Ramnit’s command and control center is visible and accessible, and the security experts were able to determine the precise number of Facebook victims, which consisted of 69 percent from the UK, 27 percent from France and 4 percent from other countries.

When Ramnit first started causing mischief in 2010 it was considered as a low-level threat, comments SearchSecurity.com.

That assessment has changed. Ramnit’s operators were able to graduate from an older generation of techniques to infect files to morph it into something more powerful, adding Zeus source code to the mix. Trusteer, another security company, warned that the worm had acquired the ability to inject HTML code into a web browser.

A worm is a type of malware that secretly integrates itself into program or data files, and infects more files each time the host program is run. Ramnit can infect Windows executable files, HTML files and other file types.

Ramnit’s subsequent target was finance, bypassing two-factor authentication and transaction signing systems. In gaining remote access to financial institutions, Ramnit was able to compromise online banking sessions and was able to penetrate corporate networks.

Even before the latest Facebook heist, Seculert, using a sinkhole security tool, counted 800,000 machines as infected with Ramnit from September to the end of December 2011.

Ramnit’s presence is not immediately obvious. The worrisome nature of Ramnit is compounded by the fact, say experts, that users tend to use the same password for a number of web-based services, which may include not only Facebook but their mail, a VPN, and others..

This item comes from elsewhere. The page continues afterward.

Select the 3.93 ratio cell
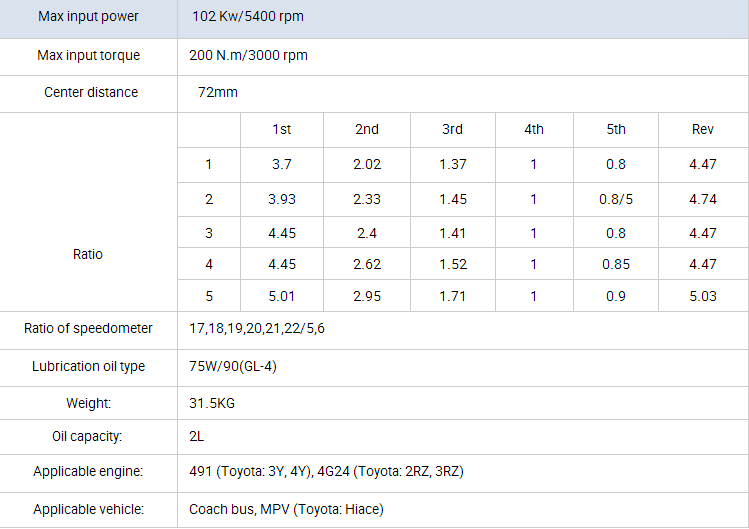The height and width of the screenshot is (529, 749). pyautogui.click(x=282, y=199)
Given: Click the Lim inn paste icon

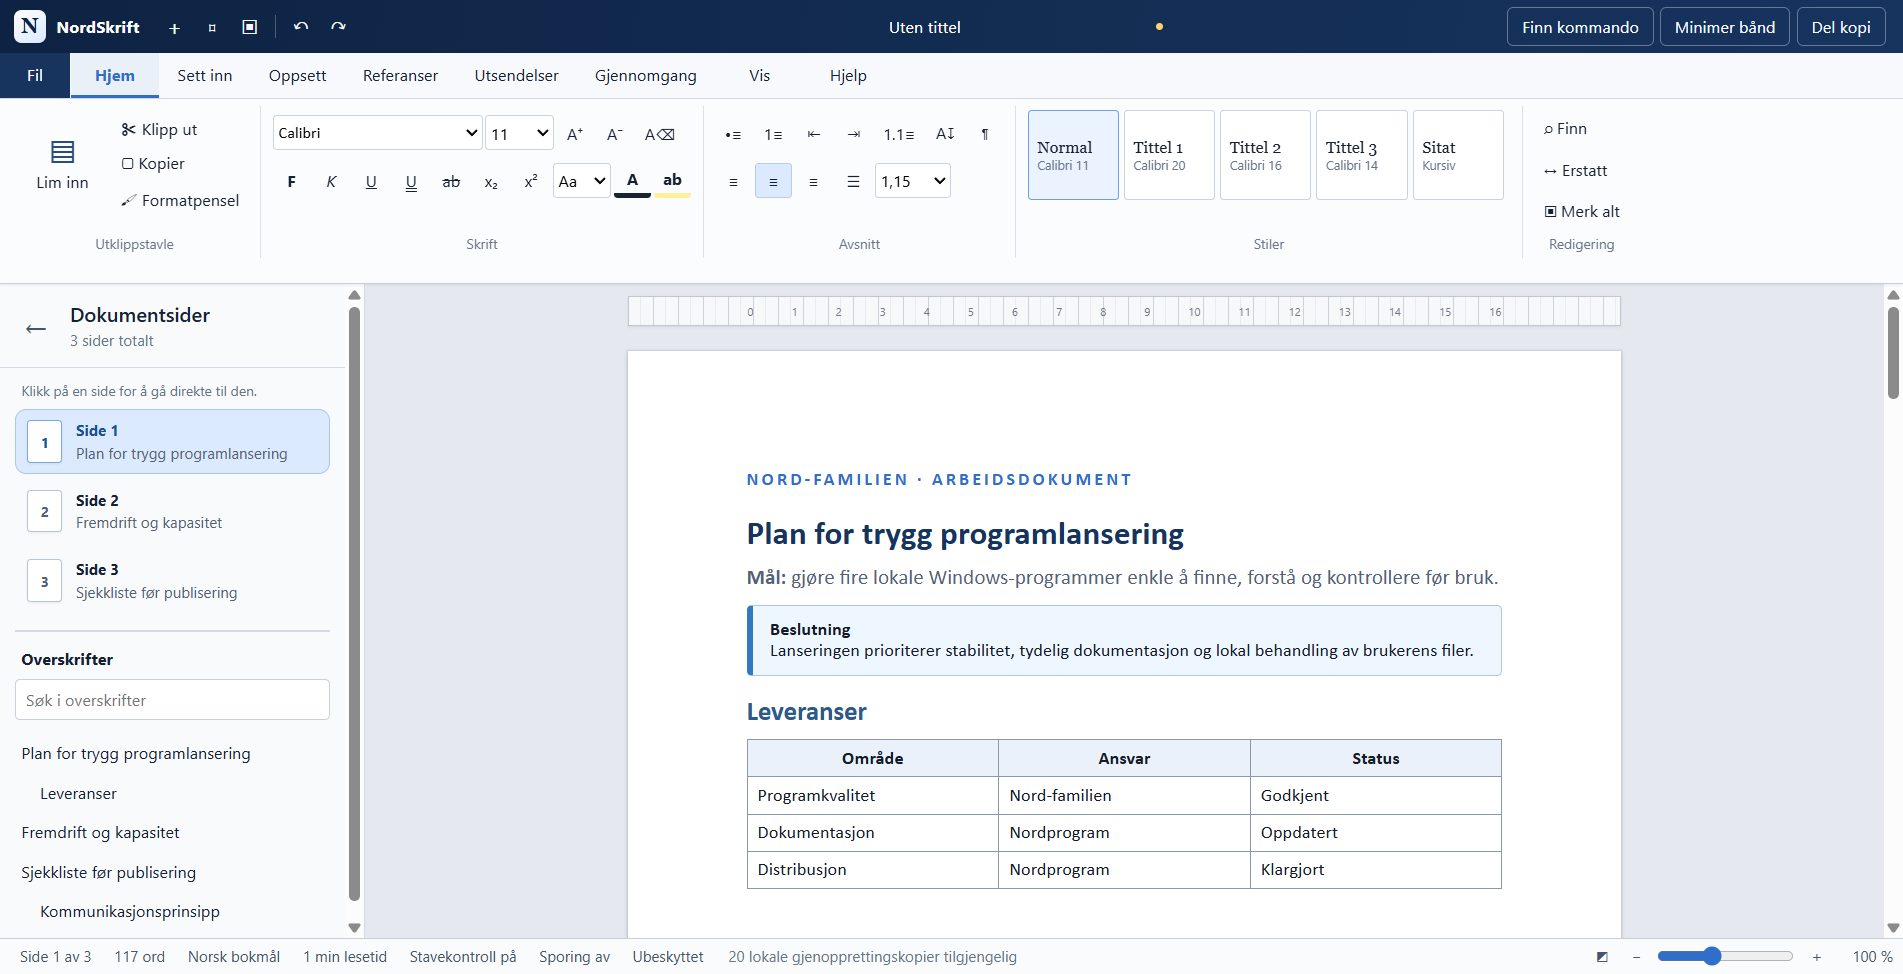Looking at the screenshot, I should [x=62, y=152].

Blogger reactions to the news have ranged from “Change your passwords, and often!” to “Don’t click any links, never, no matter from who or how interesting!”

Considering the very definition of social networks and why they are used, that kind of advice may be timely but curiously counter to the whole point. Suspecting friends and relatives of having virus-choked messages and afraid to share links for fear of infection run counter to the reason why users sign on to social networks. Behavioral trends and countertrends will get interesting too.

Another troubling sign of the times is what cybercriminals now see as choice game. E-mail worms are so Yesterday, say computer security experts.